* **The data**

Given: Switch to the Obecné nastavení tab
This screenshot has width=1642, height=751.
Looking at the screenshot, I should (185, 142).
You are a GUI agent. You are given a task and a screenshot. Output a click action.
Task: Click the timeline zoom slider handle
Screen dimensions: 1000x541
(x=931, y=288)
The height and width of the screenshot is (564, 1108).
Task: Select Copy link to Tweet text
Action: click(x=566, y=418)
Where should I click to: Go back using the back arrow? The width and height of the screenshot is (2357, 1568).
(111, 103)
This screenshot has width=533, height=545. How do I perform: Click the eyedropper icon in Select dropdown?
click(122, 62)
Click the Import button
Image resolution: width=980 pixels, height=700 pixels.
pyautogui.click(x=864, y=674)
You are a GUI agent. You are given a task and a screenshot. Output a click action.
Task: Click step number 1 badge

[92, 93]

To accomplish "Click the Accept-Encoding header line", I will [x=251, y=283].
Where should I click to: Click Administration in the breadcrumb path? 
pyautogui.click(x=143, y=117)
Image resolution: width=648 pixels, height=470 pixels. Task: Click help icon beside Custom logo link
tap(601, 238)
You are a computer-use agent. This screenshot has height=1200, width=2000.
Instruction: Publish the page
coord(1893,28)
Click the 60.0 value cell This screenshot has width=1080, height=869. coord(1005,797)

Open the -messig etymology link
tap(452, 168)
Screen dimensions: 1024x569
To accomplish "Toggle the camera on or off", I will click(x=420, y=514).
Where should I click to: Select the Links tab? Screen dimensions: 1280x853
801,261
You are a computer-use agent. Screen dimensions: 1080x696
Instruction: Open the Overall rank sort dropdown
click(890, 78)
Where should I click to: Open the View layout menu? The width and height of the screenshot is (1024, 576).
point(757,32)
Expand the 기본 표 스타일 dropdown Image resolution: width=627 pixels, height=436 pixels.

* **Task brief**
Looking at the listing above, how many of its lines contain "accomplish"? Say only the number.

* **Task output**
2